> PROVIDED RECORDS:
◇ ◇ ◇

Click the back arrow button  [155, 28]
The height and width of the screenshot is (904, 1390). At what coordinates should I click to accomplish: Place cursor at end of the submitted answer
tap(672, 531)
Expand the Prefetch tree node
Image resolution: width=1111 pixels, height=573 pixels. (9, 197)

◇ ◇ ◇

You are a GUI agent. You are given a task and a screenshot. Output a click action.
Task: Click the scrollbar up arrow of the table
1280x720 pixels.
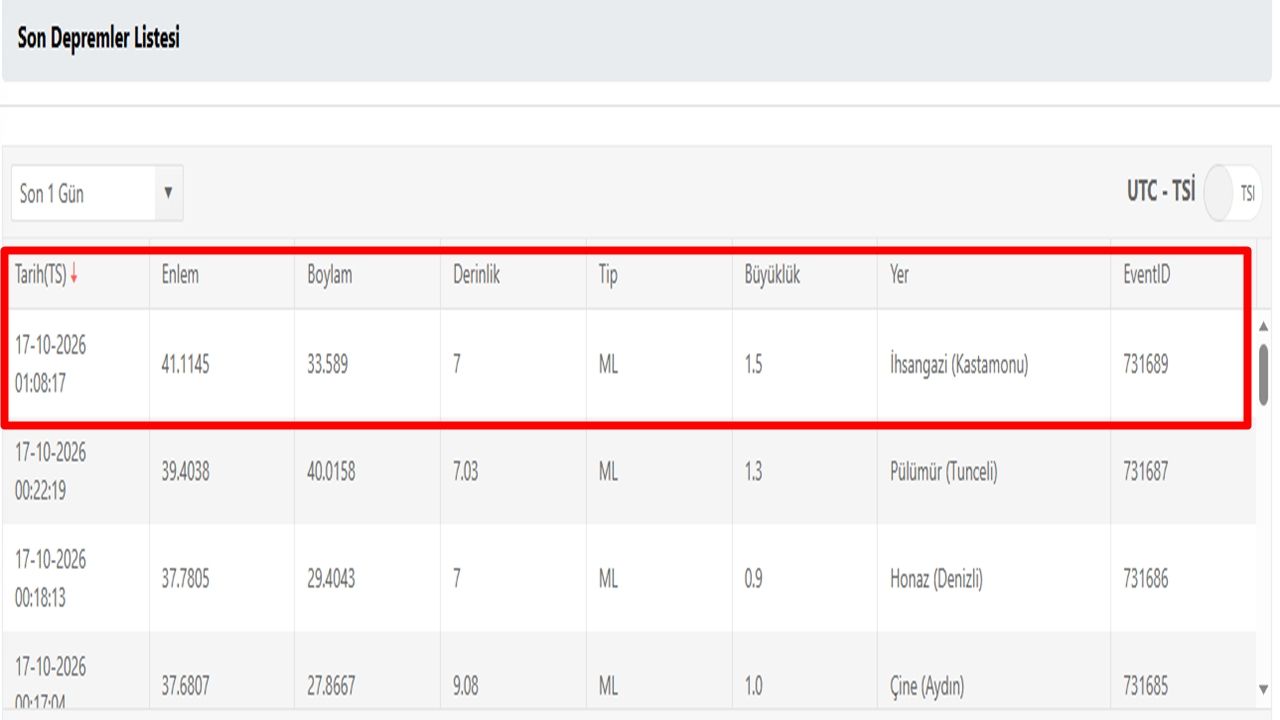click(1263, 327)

◇ ◇ ◇

Count each line of the listing above that holds the string "arrow", and state that count without anything added.

> EXERCISE RESPONSE:
2